After years of questions over how oil and gas producers can deliver strong returns to shareholders while also cutting carbon emissions, Shell’s new boss gave an early insight into how he sees Russia’s invasion of Ukraine reshaping both global markets and the opportunities for his company.
“Our natural gas business continues to grow in a world that is desperately in need of natural gas at the moment, and I think for a long time to come,” Sawan said in an interview with Bloomberg TV on Thursday. “Gas has a critical role to play in the transition” to lower-carbon energy.”
Last year, Shell’s liquefied natural gas business boomed as Europe was forced to quickly pivot away from piped supplies of the fuel from Russia.
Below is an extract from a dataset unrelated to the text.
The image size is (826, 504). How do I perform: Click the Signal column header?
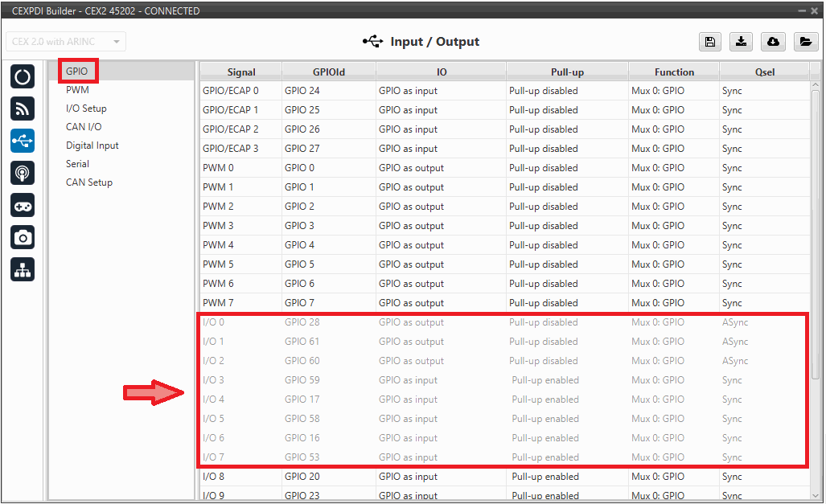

Sawan said the company delivered 194 LNG cargoes to Europe and the U.K. in 2022, roughly five times what they would do in a typical year.
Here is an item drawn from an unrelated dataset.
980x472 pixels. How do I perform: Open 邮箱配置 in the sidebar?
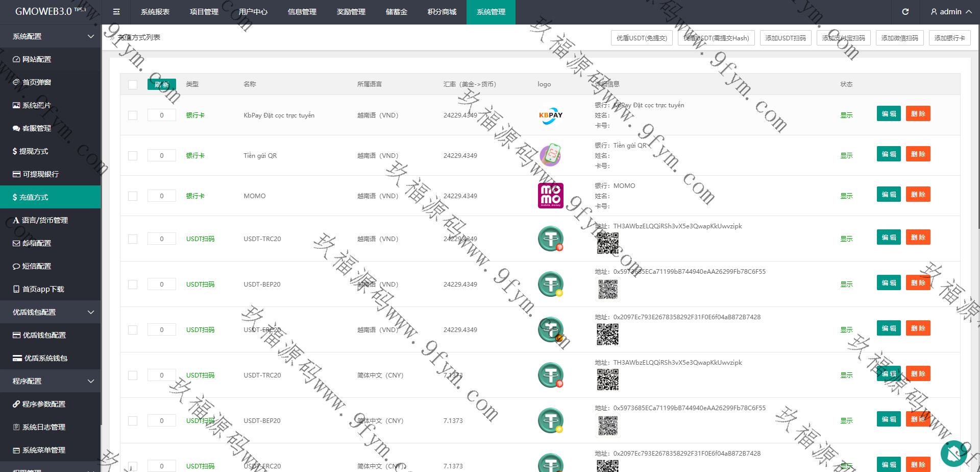coord(37,243)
“Gas has been absolutely critical,” Sawan said. “For a long time to come, a key focus area for us will be to continue to make sure that we lower the emissions from gas across the value chain.”
There’s no sign that the tight energy market that helped deliver bumper profits for the company last year will ease, Sawan said.
“What you will have going into 2023 of course is the return of a significant appetite from China to take up gas” after it ended its COVID-zero policies, Sawan said. “I would not declare an end to the energy crisis. I think we have a way to go.”
There’s still a lot of work to do to reorganize energy flows to make up for the long-term loss in Russian supplies.
“The amount of rewiring of energy flows over the past year has been huge and we expect to see that continue,” Sawan said. “This is going to be a journey of years. And I would caution anyone who looks ahead and assumes that the worst is over.”